Laut einer Umfrage des Münchener Ifo-Instituts kann im Einzelhandel derzeit nicht jede Bestellung erfüllt werden.

Rund Dreiviertel (74 Prozent) der Einzelhändler klagten im September über entsprechende Probleme. Im Fahrradeinzelhandel berichteten sogar 100 Prozent aller befragten Unternehmen von Lieferproblemen. Bei den Baumärkten (99 Prozent) und Möbelhäusern zeigen sich die Nachwirkungen der Holzpreisrally im ersten Halbjahr.

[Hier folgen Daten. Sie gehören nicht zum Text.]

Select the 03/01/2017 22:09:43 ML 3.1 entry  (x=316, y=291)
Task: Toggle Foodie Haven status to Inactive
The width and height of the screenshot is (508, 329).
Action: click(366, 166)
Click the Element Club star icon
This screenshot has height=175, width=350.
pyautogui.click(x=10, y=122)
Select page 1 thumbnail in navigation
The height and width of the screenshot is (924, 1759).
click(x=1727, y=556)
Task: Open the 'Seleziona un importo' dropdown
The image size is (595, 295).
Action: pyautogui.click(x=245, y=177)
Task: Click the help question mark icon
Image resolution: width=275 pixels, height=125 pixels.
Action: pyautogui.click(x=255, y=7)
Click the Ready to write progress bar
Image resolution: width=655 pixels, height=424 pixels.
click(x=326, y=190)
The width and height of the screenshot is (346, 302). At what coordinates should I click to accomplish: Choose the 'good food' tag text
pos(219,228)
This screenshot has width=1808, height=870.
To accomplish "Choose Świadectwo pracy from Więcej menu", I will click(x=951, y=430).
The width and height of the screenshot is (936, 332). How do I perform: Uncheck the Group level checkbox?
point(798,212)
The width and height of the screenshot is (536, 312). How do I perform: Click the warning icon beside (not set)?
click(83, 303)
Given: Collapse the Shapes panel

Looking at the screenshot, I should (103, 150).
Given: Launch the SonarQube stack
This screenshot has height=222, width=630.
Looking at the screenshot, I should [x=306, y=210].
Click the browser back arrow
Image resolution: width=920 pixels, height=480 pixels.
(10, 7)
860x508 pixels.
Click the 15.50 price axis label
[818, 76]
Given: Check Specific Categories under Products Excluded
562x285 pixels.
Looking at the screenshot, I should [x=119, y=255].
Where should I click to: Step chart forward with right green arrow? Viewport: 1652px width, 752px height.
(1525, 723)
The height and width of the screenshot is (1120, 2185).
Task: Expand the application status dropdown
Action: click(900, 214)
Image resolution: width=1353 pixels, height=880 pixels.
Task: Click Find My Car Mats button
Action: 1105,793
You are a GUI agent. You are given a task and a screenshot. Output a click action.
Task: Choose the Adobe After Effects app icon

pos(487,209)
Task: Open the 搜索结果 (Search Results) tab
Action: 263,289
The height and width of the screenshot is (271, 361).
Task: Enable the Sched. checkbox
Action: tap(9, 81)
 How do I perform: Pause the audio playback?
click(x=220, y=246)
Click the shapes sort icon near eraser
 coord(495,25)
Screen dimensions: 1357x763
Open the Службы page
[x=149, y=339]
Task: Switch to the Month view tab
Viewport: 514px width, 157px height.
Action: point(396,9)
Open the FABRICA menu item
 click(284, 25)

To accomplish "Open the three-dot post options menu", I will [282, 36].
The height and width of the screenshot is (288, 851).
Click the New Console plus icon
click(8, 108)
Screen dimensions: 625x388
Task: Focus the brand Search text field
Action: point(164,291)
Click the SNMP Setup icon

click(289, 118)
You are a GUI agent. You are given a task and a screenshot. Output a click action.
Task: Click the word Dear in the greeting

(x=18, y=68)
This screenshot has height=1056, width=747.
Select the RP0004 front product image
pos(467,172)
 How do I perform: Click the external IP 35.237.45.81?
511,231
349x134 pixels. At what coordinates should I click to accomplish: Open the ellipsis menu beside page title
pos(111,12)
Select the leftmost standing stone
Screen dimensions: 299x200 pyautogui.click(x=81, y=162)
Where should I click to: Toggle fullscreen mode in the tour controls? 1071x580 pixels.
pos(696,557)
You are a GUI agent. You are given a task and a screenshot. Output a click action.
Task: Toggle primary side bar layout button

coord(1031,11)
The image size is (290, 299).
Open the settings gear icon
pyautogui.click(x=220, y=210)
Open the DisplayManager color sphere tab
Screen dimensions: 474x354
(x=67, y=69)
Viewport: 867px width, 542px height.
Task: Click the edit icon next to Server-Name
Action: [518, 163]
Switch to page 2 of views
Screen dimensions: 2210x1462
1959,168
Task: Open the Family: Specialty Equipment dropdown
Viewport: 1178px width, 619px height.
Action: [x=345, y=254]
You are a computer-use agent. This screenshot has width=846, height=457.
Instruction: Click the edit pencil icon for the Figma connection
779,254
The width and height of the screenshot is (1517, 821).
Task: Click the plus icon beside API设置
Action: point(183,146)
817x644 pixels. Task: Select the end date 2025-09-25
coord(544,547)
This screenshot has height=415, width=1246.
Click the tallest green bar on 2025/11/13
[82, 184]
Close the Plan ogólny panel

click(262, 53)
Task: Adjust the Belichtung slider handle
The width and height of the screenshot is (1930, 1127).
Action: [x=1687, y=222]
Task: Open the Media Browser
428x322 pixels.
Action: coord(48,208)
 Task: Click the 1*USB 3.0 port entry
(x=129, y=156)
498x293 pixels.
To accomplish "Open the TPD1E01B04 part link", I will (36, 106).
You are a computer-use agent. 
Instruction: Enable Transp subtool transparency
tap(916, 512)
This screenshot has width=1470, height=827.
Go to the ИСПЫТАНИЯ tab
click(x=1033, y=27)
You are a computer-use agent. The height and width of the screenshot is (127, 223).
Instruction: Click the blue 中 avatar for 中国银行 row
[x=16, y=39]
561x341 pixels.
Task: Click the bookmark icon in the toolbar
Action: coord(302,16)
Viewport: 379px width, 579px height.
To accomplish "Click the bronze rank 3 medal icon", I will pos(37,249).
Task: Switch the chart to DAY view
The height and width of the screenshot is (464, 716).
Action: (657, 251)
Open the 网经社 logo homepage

Durch die Knappheit bei Chips und Halbleitern führt bei Händlern mit elektronischen Produkten aller Art dazu, dass nicht jedes Produkt sofort verfügbar ist. Das melden 97 Prozent der Einzelhändler von Unterhaltungselektronik. Im Kfz-Handel (88 Prozent) zeigen sich die Lieferprobleme insbesondere bei Elektroautos.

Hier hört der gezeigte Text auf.